Afirmou o seguinte: “Tem que pegar para ajudar a pessoa que está ali entregando”. Vamos recapitular. Quer dizer então que uma empresa tem custo de criar a arte, imprimir e contratar para que o cidadão entregue a folha para alguém que não quer aquilo?

Se eu recebi o material, rasguei e coloquei no lixo, eu realmente ajudei aquele trabalhador que estava embaixo do sol forte? Acredito que não. O objetivo não é, não pode ser a entrega em si. Num mundo com discussões ambientais e corte de gastos, é inconcebível pensar assim.

O que inspirou este artigo foi a atitude recente de um entregador. Vimos que o carro da frente manteve o vidro fechado e ele se frustrou muito ao ver que não conseguiria cumprir a tarefa. O folder chegou a cair no chão. Em solidariedade, quando veio nossa vez, resolvemos pegar.

Ele jogou o material dentro do nosso veículo e, irritado, disse algo parecido com isso: “É só propaganda. Se não quiser, bota fogo”. Sou professor de marketing. Formei-me em comunicação. Imagine minha reação ao ouvir que “é só propaganda”.

O folder em questão era de um restaurante tradicional. A “experiência gastronômica” já começa prejudicada. Em minhas palestras, explico que é preciso ter a certeza de que as pessoas que estão diante do cliente conhecem e defendem a cultura da empresa.

Nelas, relato o caso de um caminhoneiro. Ele transportava vidro e a carga estava toda quebrada quando o veículo foi aberto. O trabalhador me contou como foram os últimos dois dias dele e percebi que praticamente não havia comido ou dormido.

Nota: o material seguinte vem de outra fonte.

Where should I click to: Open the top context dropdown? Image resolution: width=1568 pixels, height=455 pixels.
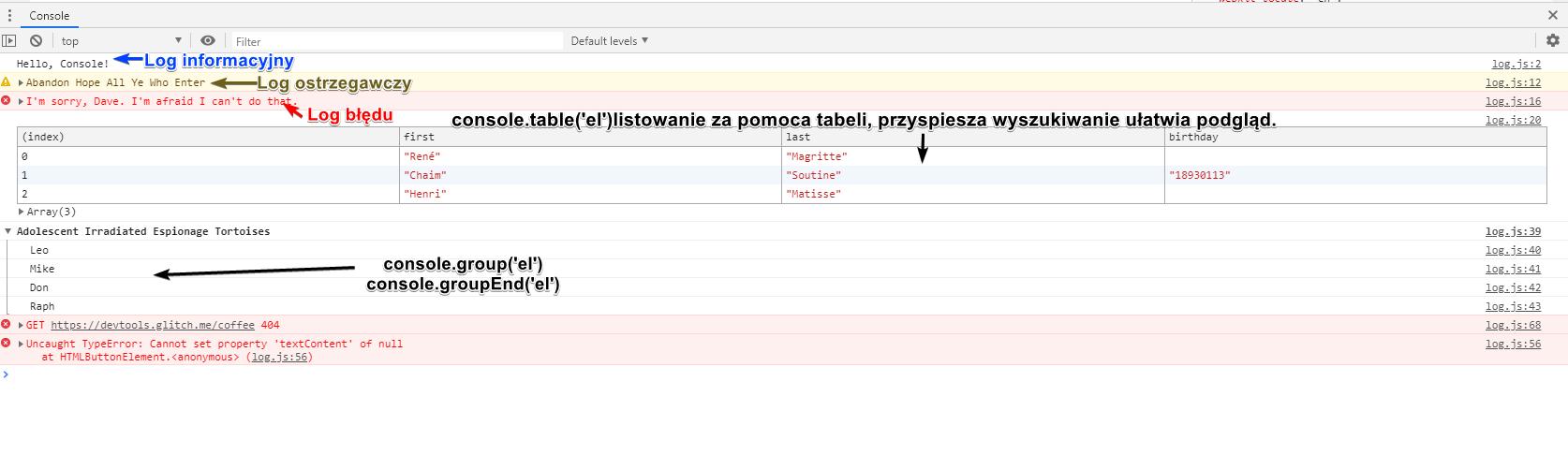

Ele precisava ler e assinar um documento. Não conseguiu enxergar. Aproximou uma vez, duas, três. A folha já estava no nariz dele e nada. Até o momento, temos o seguinte cenário: sem dormir, comer e ver. Esse cidadão estava nas nossas estradas por aí.

O que me contou em seguida me deixou ainda mais surpreso: ele não sabia que era vidro. Portanto, não tomou os cuidados necessários durante a viagem. De que adiantou o atendimento excelente que recebemos da empresa de transporte antes do ocorrido?

Vamos transmitir a cultura da companhia para os colaboradores, sejam eles terceirizados ou não! Assim, será possível amenizar situações como as que relatei. Entendo que são trabalhadores que apenas querem ganhar a vida! Respeito isso. Só que o debate é essencial.